We have also improved our software and data release processes so that the public Knowledgebase can easily keep up with new developments and the latest data updates from our curators. Looking forward, the next major feature to be added to the Knowledgebase is a faceted browsing interface which is currently under development. This interface should help provide an overview of how the data are organized within the various ontologies used in the Knowledgebase.


Matching Phenotypes

December 17, 2010

An important goal for the Phenoscape project is to be able to suggest candidate genes that may have contributed to evolutionary change.  The way that we have proposed to do this is to search for changes in phenotype that appear as the result of mutations in model organisms and also appear as phenotype changes on an evolutionary tree.  There are several challenges in designing this search, apart from simply recognizing similar phenotypes, that we have been working on during the past few months.
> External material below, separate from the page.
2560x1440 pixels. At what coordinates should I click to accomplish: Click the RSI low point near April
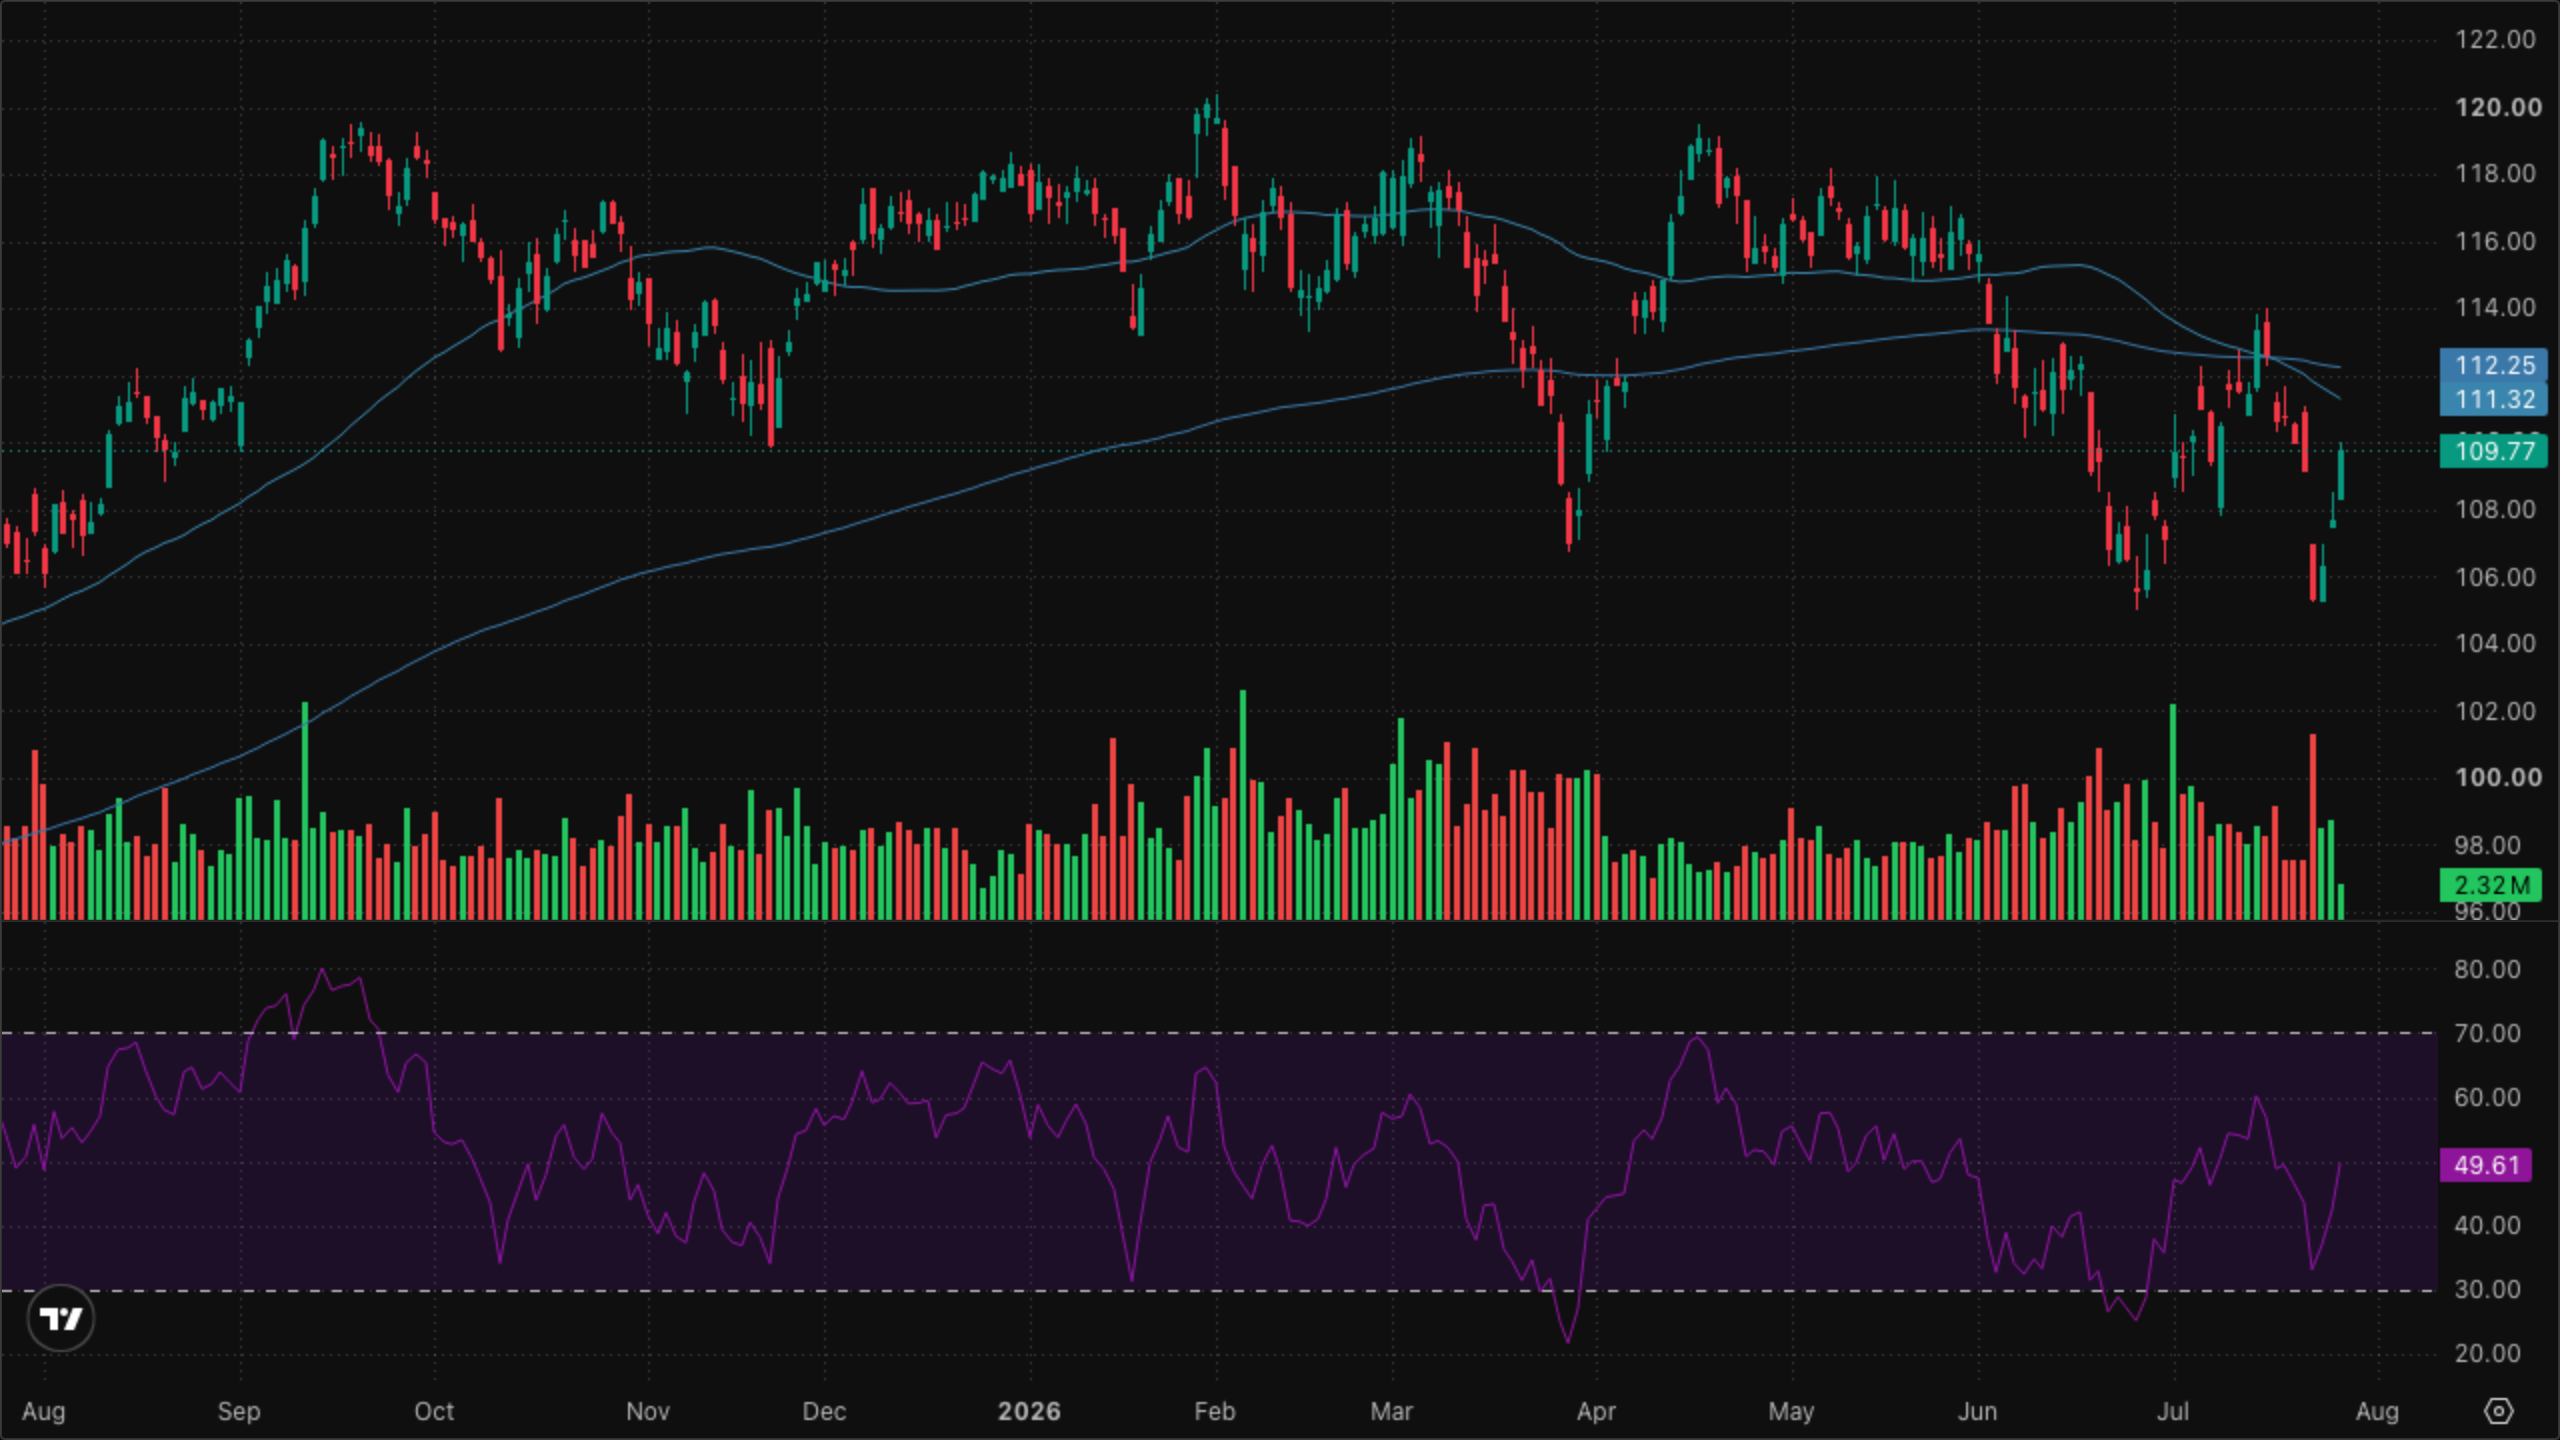(1567, 1341)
The first issue is that we are interested in changes in phenotype, not simply matching phenotypes.  For phenotypes associated with mutants of model organism mutants, it is understood that they vary with respect to the wild type.  For taxa, however, this means looking for taxonomic nodes where variation in a phenotype is observed among the children of the node.  For example, there are nine species within the genus Aspidoras with annotations for the shape of the opercle bone.  Of these, eight exhibit opercle bones with round shape, but the ninth (A. pauciradiatus) is annotated with a triangular opercle.  In contrast, all three annotated species of the related Hoplosternum are annotated with a triangular opercle.  Thus there is detectable variation in opercle shape within the children of Aspidoras, but not within  Hoplosternum – suggesting that change in opercle shape has occurred somewhere among the descendants of  Aspidoras. For our analysis, identifying variation among descendants is important.

Thus, our search for shared variation in phenotypes focuses on matching phenotypes associated with genes with phenotypes of taxa showing variation.  However we are looking for matches at a larger scale than single phenotypes; we are looking for matches across the set of phenotypes affected by a gene or the set of features that have changed among the descendants of a taxonomic node.   We refer to these sets of phenotypes as the ‘phenotypic profile’ of a gene or taxon, following a seminal paper by Washington et al. 2009.  Washington et al. propose four metrics (three based on ‘information content’) to score matches between the sets of phenotypes in a pair of profiles.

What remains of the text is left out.